Мервин Пик - Горменгаст
Титу был неведом никакой другой мир. Тит рос в мире, который для постороннего мог бы показаться весьма романтичным. В этом мире были свои страсти, свои тайны, но в нем присутствовали и скрытые опасности; здесь не было любви, но было много заносчивости и одиночества.
Перед Титом открывалось будущее, наполненное нескончаемым ритуалом и педантизмом, и от этого у него что-то сжималось в горле. И он восставал.
Нарушать правила и запреты! Пропускать уроки! Это было почти то же самое, что быть Завоевателем... или даже Демоном!
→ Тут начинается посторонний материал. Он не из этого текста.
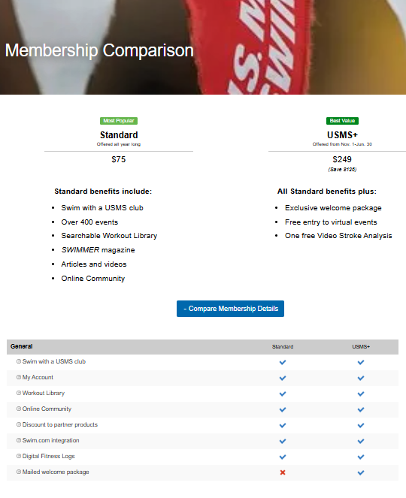Click the General section header label

point(21,346)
И вот в предрассветный час апрельского утра Тит оседлал своего маленького серого пони и выехал за пределы Замка. Но вскоре после того, как он проехал под арками ворот Внешней Стены, углубился в Лес Горменгаст, он понял, что безнадежно заблудился и дороги назад не знает. Казалось, за какое-то мгновение облака полностью затянули небо, скрыв все небесные источники света; Тита со всех сторон окружали ветви и стволы; в лесной полутьме ветки хлестали его, куда бы он ни двинулся. Потом в какой-то ужасный момент его пони оказался по колени в холодной, засасывающей болотной жиже. С большим трудом, весь дрожа, выбрался пони на твердую землю, туда, где была опора для копыт. Но когда наконец из-за горизонта выбралось солнце и его первые лучи пробились сквозь облачность и туман, Тит различил вдалеке — значительно дальше, чем он предполагал, — знакомый контур одной из западных частей Замка.
А затем солнце разогнало туман, рассеяло тучи, затопило своим светом все вокруг; в небе не осталось ни одного, даже самого крошечного облачка, и волнение, вызываемое страхом, сменилось радостным предвкушением неведомых приключений.
Тит понимал, что его уже хватились в Замке; время завтрака давно миновало, но в общей спальне должны были поднять тревогу сразу, как только обнаружили его отсутствие. Тит хорошо представлял себе, как удивленно поднимаются брови учителя, вошедшего в классную комнату и обнаружившего его отсутствие за партой, как оживленно обсуждают ученики его исчезновение. А потом он почувствовал нечто более волнующее, чем теплый поцелуй солнца в затылок, — он ощутил апрельский воздух, бьющий ему в лицо, в грудь, в живот, свистящий вокруг бедер. И тут же позабыл о гложущем беспокойстве — этот апрельский ветер, казалось, таил в себе скрытую опасность, но при этом опьянял, невероятно будоражил, казался предвестником приключений; он нашептывал свои хмельные слова; а в спину то же самое шептал, хотя и посонливее, теплый солнечный свет.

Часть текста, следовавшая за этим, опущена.